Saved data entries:
◇ ◇ ◇ ◇

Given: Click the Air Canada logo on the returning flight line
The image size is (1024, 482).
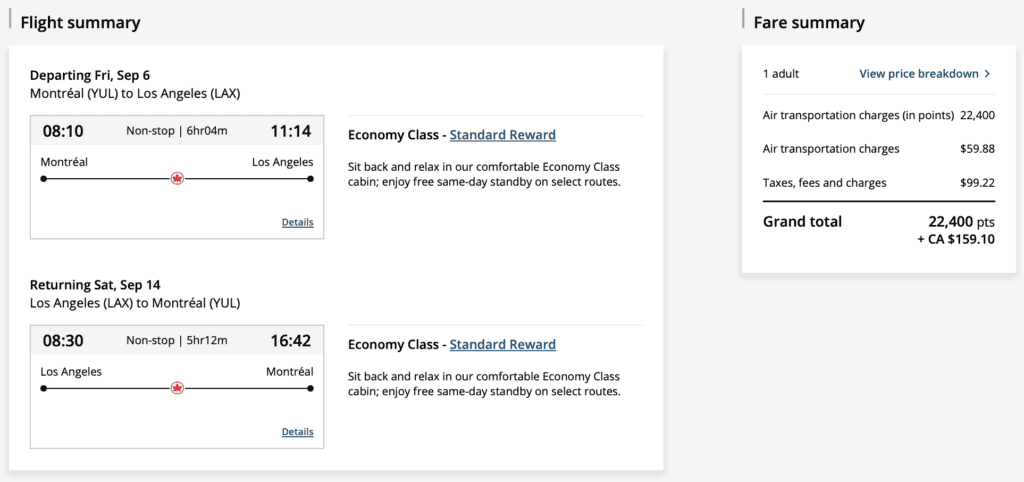Looking at the screenshot, I should pos(178,388).
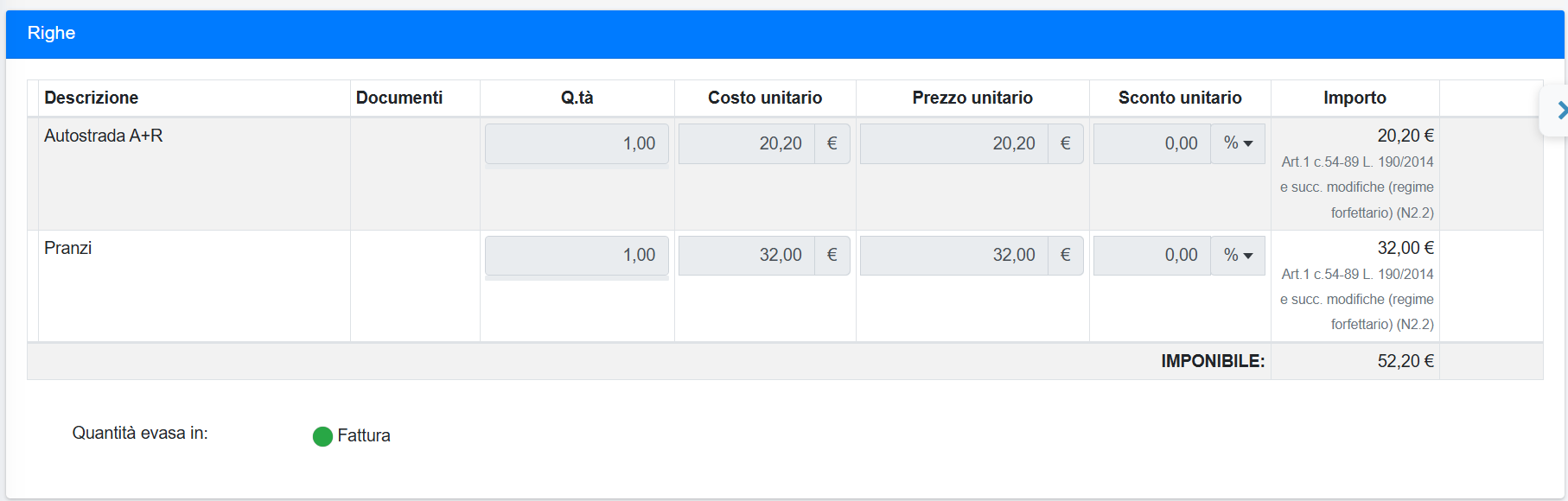Open discount type dropdown for Autostrada A+R
1568x501 pixels.
pyautogui.click(x=1238, y=143)
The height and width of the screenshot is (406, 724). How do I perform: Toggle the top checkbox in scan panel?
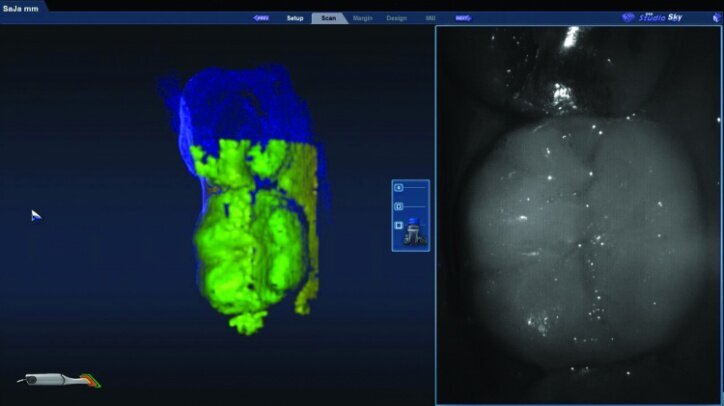pyautogui.click(x=399, y=187)
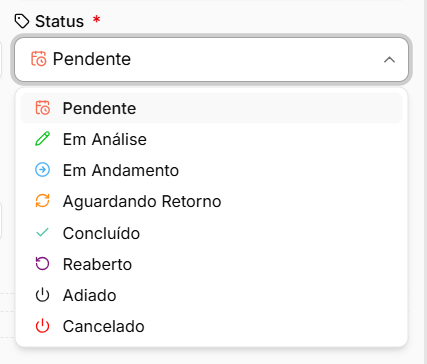The image size is (427, 364).
Task: Click the Status combo box showing Pendente
Action: pos(211,59)
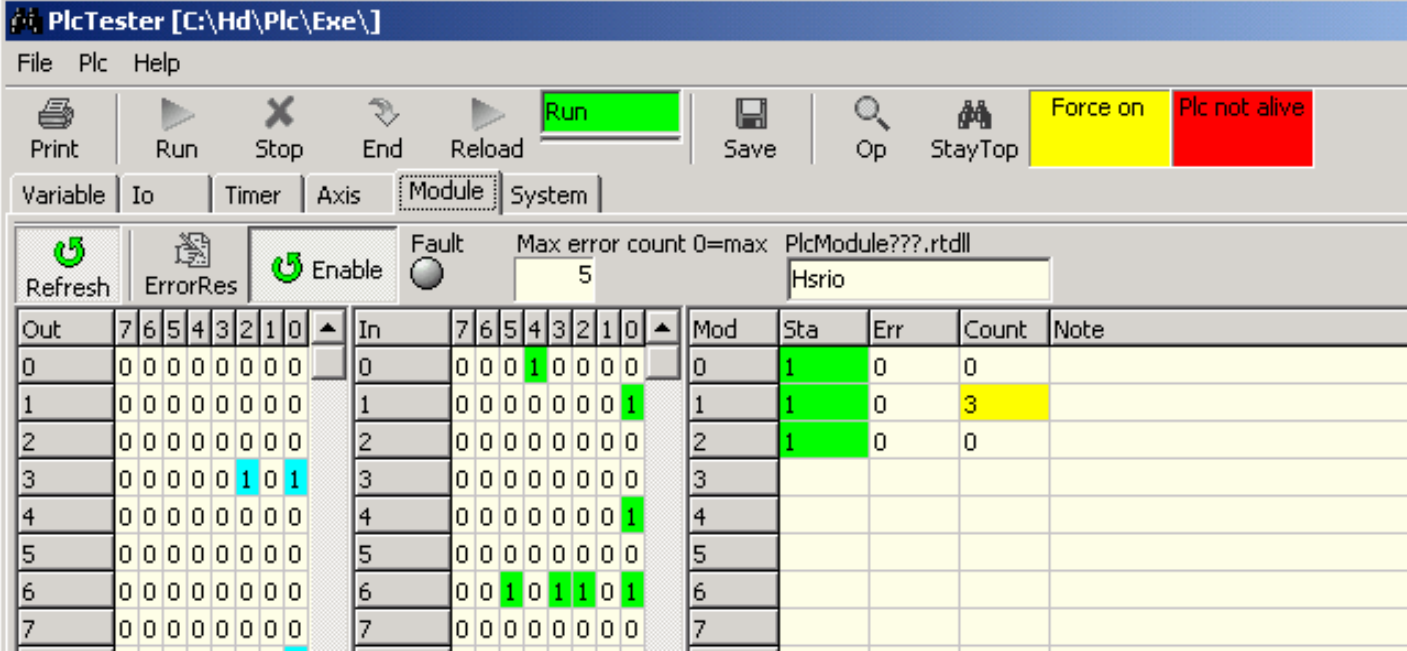The height and width of the screenshot is (651, 1407).
Task: Switch to the Timer tab
Action: (252, 195)
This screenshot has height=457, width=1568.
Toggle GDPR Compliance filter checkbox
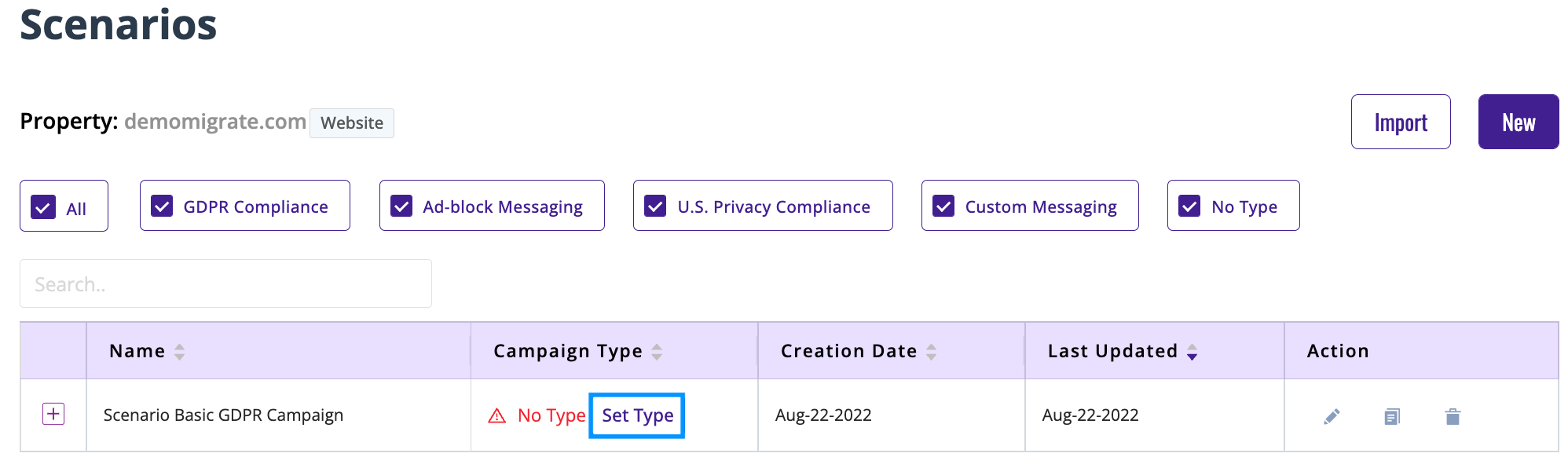[162, 206]
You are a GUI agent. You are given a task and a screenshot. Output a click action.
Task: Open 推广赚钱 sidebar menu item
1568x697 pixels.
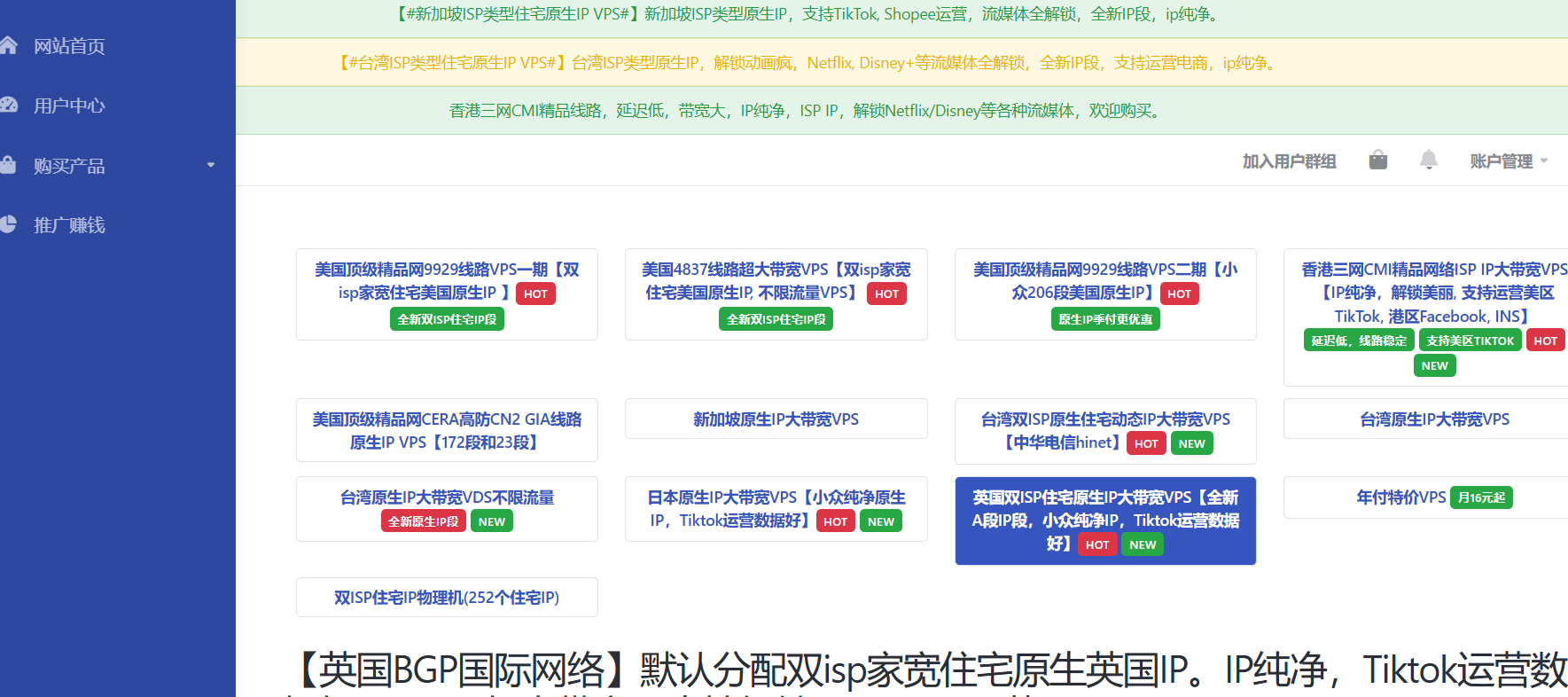(69, 225)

◇ ◇ ◇ ◇

[Task brief] Word for word, set down each record shown above, omitting the pictures.

[Solution]
Given: Click the Air Canada logo on the returning flight line
The image size is (1024, 482).
Looking at the screenshot, I should pos(178,388).
Open discount type dropdown for Autostrada A+R
1568x501 pixels.
pyautogui.click(x=1238, y=143)
The height and width of the screenshot is (406, 724). How do I perform: Toggle the top checkbox in scan panel?
pyautogui.click(x=399, y=187)
The image size is (427, 364).
Task: Click the Status combo box showing Pendente
Action: pos(211,59)
The height and width of the screenshot is (651, 1407).
Task: Switch to the Timer tab
Action: (252, 195)
This screenshot has height=457, width=1568.
Toggle GDPR Compliance filter checkbox
[162, 206]
You are a GUI agent. You are given a task and a screenshot. Output a click action.
Task: Open 推广赚钱 sidebar menu item
1568x697 pixels.
(69, 225)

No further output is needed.